**Sezione di testo**.
=======

I presidenti di Senato e Camera, all’epoca non nascosero il loro fastidio per il dover assolvere ad un compito che poco ha a che fare con i loro incarichi istituzionali. Nominare un consiglio migliore dell’attuale è possibile: giudichino i Presidenti se l’atmosfera politica è quella più adatta. Ma un’altra strada esiste ed é percorribile: la nomina di un commissario, sulla base di uno stralcio, nel ddl Gasparri, delle norme relative a tempi e modi della sua privatizzazione.
Proprio martedì, nella sala della Lupa di Montecitorio, si concludeva il convegno organizzato da ISIMM su “Servizio pubblico e pluralismo televisivo nell’era del digitale”. A fronte della crisi, drammaticamente attuali apparivano le preoccupazioni manifestate; ma poco più che virtuosi auspici sembravano la maggior parte dei suggerimenti proposti. La ragione di fondo è stata enunciata chiaramente dal Presidente del Senato Marcello Pera: al “servizio pubblico” si chiede “informazione plurale e corretta”, ma “la correttezza non è neutra, perché, essendo labile la distinzione tra giudizi di fatto e giudizi di valore, é sempre accompagnata da valutazione il più delle volte implicite. [...] non c’è un giudice della correttezza”. Proprio lo specifico RAI esalta le contraddizioni di un’azienda a capitale pubblico che opera sul mercato. Contraddizioni quando si cerca di definire i contenuti qualitativi e quantitativi della sua missione in un contratto di programma. Contraddizioni quando si vogliono definire criteri e procedure per la selezione dei vertici: per fortuna non si sente più parlare del balzano proposito di addossare la scelta al Capo dello Stato; la maggioranza ha comunque la responsabilità politica di come viene gestita un’impresa pubblica, non può nasconderla dietro complicati meccanismi di scelta su rose indicate da commissioni bipartisan, né addossarla a un’assemblea di ottimati irresponsabili delle conseguenze delle loro scelte. Certo che l’essere la RAI in concorrenza con un’impresa privata soggetta ai vincoli di efficienza economica, esaspera le difficoltà; certo che l’essere questa concorrenza, sotto l’attuale gestione RAI, più apparente che reale, rende le difficoltà ancor più paradossali; certo che l’essere il suo concorrente proprietà di chi è il responsabile politico ultimo dei suoi risultati, costituisce il “caso” italiano. Ma le difficoltà, che da noi compaiono in forma acuta, sono in realtà intrinseche ad ogni televisione pubblica.

Non c’è altra soluzione: considerare la RAI un’impresa culturale alla stessa stregua della sua concorrente, sottoporre entrambe ai vincoli ed agli obblighi per chi usa una risorsa scarsa quale lo spettro elettromagnetico. E privatizzare la RAI. Il ddl Gasparri su questo aspetto fa fare un passo avanti, perché vede il servizio pubblico svolto dall’intero sistema televisivo, non solo dall’azienda pubblica, e assegna a tutti gli operatori il compito di concorrere a fornire un’informazione pluralistica e corretta. Mancano però, in quella legge, sia una definizione accettabile di limiti antitrust, sia un tempo limite per la perdita del controllo da parte dello Stato; mentre minuziose norme sembrano messe lì apposta per evitare che la privatizzazione dia luogo ad assetti proprietari trasparenti e ragionevolmente stabili. Uno stralcio concordato che fissi tempi certi di privatizzazione della RAI renderebbe certa e anzi obbligata l’approvazione della stessa riforma di sistema. A questo scopo è più funzionale che la RAI sia gestita da un commisario “istituzionale” e non di parte, piuttosto che da un consiglio di amministrazione.

=======

**Dati registrati**.
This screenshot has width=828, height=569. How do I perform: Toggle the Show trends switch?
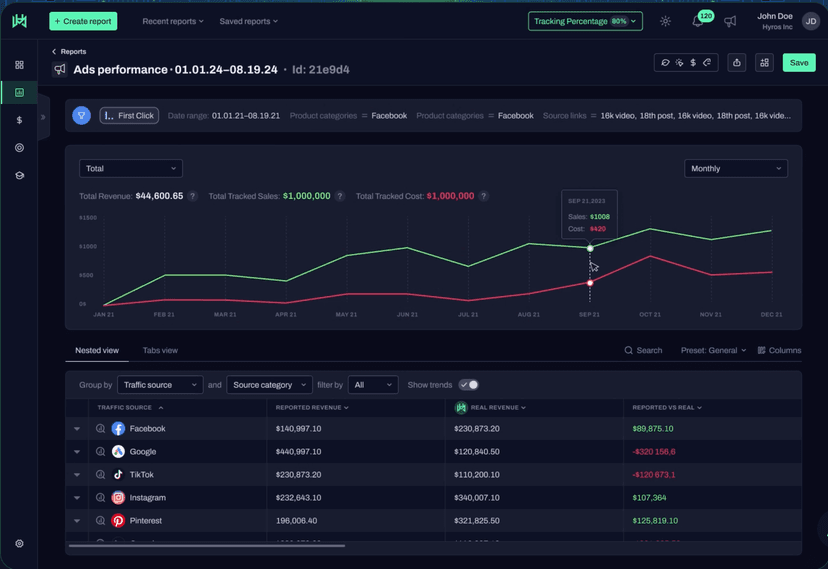[x=468, y=385]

=======

**Istruzioni**.
A) Nel testo sulla RAI, quali due cose mancano nel ddl Gasparri?
B) Scrivi il seguito del testo sulla privatizzazione della RAI.

**Risposte**.
A) Mancano una definizione accettabile di limiti antitrust e un tempo limite per la perdita del controllo da parte dello Stato.

B)
Vendere tutta la RAI é irrealistico. Vendere solo una rete per parte, renderebbe le due aziende più deboli senza neppure creare un terzo polo forte. Vendere RAI1 e RAI2, lasciare il canone alla sola RAI3 senza significativi ricavi pubblicitari, risolvere a norma di antitrust l’asimmetria che ne deriva, sembra essere una soluzione politicamente praticabile ed industrialmente valida. Ma a condizione che si definiscano procedure e tempi.

Quanto alla procedura, per assicurare un assetto iniziale certo ma aperto alla competizione per il controllo, il Governo può vendere una quota pari al 20-25% a trattativa privata, senza vincoli per l’acquirente che quelli antitrust italiano ed europeo; e alienare la parte restante con il meccanismo dei buoni di acquisto secondo la modalità che avevamo a suo tempo previsto per le banche possedute da Fondazioni. In questo caso gli aventi diritto ai buoni saranno ovviamente tutti gli abbonati alla RAI-TV, buoni che verranno trattati in Borsa per 15 giorni, alla fine dei quali saranno convertiti in azioni a un prezzo fortemente scontato rispetto a quello spuntato nella trattativa privata. Un’operazione limpida sul piano redistributivo, e di grande valore politico: questa sì che sarebbe una public company, soggetta alle regole del mercato, con milioni di azionisti, ma con un controllo contendibile e trasparente.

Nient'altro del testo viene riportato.